Lonely Holidays

Last time, we talked about holiday stress and how our stories affected that stress–making it either better or worse. And we talked about some strategies for adjusting our stories during those holiday get-togethers.

But what about those times when our stories create stress because no one is there?

While a great deal of stress is
created by those obnoxious relatives (if you come from a family with no obnoxious relatives, please adopt me — then you’ll have at least one) OR by those
obnoxious friends and neighbors (yes, it is possible to have obnoxious friends… and still keep them as friends),
for a significant number of people the worst stress comes from not having anybody around to be obnoxious and cause stress. (If that sounds strange, read on. If that sounds like you, hope is coming, keep reading.)

You have probably heard the statistic that there are more occurrences of depression (and suicide) during the winter holidays than at any other time. The holidays are a happy time filled with love and goodwill and family get-togethers.

Unless they’re not. And if they’re not, then they are an incredibly dreary time. A lonely time.

But let me ask you a question. To be lonely, do you need to be alone? Conversely, can you be alone and not be lonely?

If you have ever been in a crowd, a new classroom, a networking event, or in the middle of a family gathering, but felt like no one there understood you or cared about you (or was interested in you), you know that you can feel lonely with people around… even people you know and, perhaps, care for.

If you have ever been by yourself, but felt contented, or complete, or watched over, you know that you can be alone and not be lonely.

So what makes the two different? The internal feelings we have. And what have we learned about our feelings? That we can influence them–even change them — when we change the stories we are telling ourselves.
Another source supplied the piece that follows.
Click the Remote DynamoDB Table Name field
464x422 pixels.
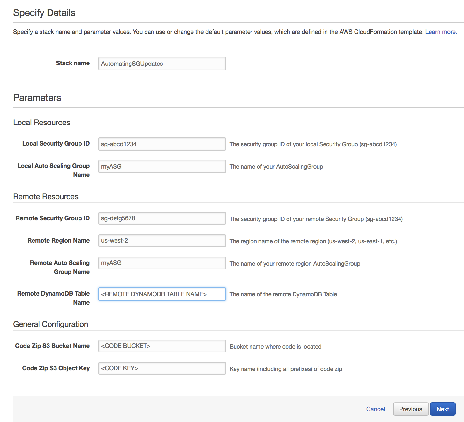tap(162, 294)
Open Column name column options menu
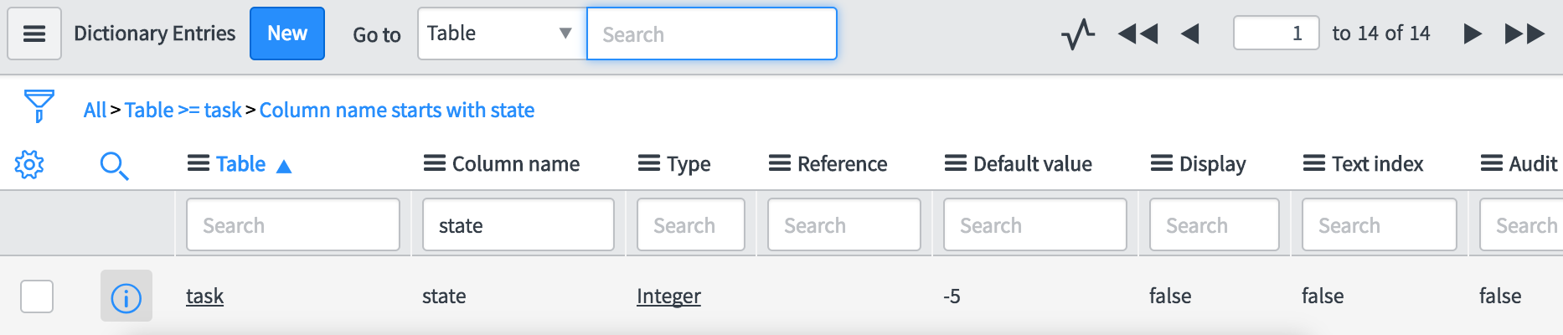This screenshot has width=1563, height=335. tap(434, 163)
Remember, we are telling ourselves stories all the time. They are part of that inner dialog we have… the running dialog in our heads. (Please note that everyone has this dialog going on but not everyone recognizes it happening — especially when it is happening.)

Sometimes the dialog takes a back and forth flavor as if two people are inside your head. Other times, it is just feelings with a word or picture popping up. And sometimes, there is no real dialog, just a feeling and a picture… and the picture is unpleasant and the feeling is bad.

When the dialog is unnoticed, that’s when we really need to become aware of it and start to direct the story.

When we feel alone even though other people are around, it tends to be because we have told ourselves a story that other people don’t care. How would the story change if we took a quick inventory of the people who care for us (or cared for us in the past), even if they are not present in the room? (And for the few of you who will quickly respond that no one has ever cared for you–EVER– that is your sadness trying to cop out. Go ahead and make the effort. The fact that you are still alive shows that people have cared for you and cared about you your whole life, even if it took strange forms — so look for them.)

Once you get the story to shift –even just a little — go ahead and keep it moving by reframing your present situation (and the future) to one of Not-Yet-Met the person who really understands you and appreciates you for who you truly are. But you WILL meet that person one day and you CAN look forward to it. And you can know that if they were in your life right now, you could be in this same situation and you wouldn’t feel lonely, even though they weren’t in the room at the time.

Is it just a story? EVERYTHING is a story… including the one you have been telling yourself that no one cares.

But is it TRUE? It is as true as, maybe more true than, the story that NO ONE cares for you. And because “there is more in heaven and on earth than are dreamt of in your philosophy” (Shakespeare: Hamlet), I can say with certainty that if you persist, you WILL encounter that person.

So, if, or more likely, when, you start feeling a bit let down from the holiday exertions and the loneliness sets in, take a look at the story you are telling yourself. Then, change it — just a little — for the better. Then, feel free to change it a little (or a lot) more… always for the better.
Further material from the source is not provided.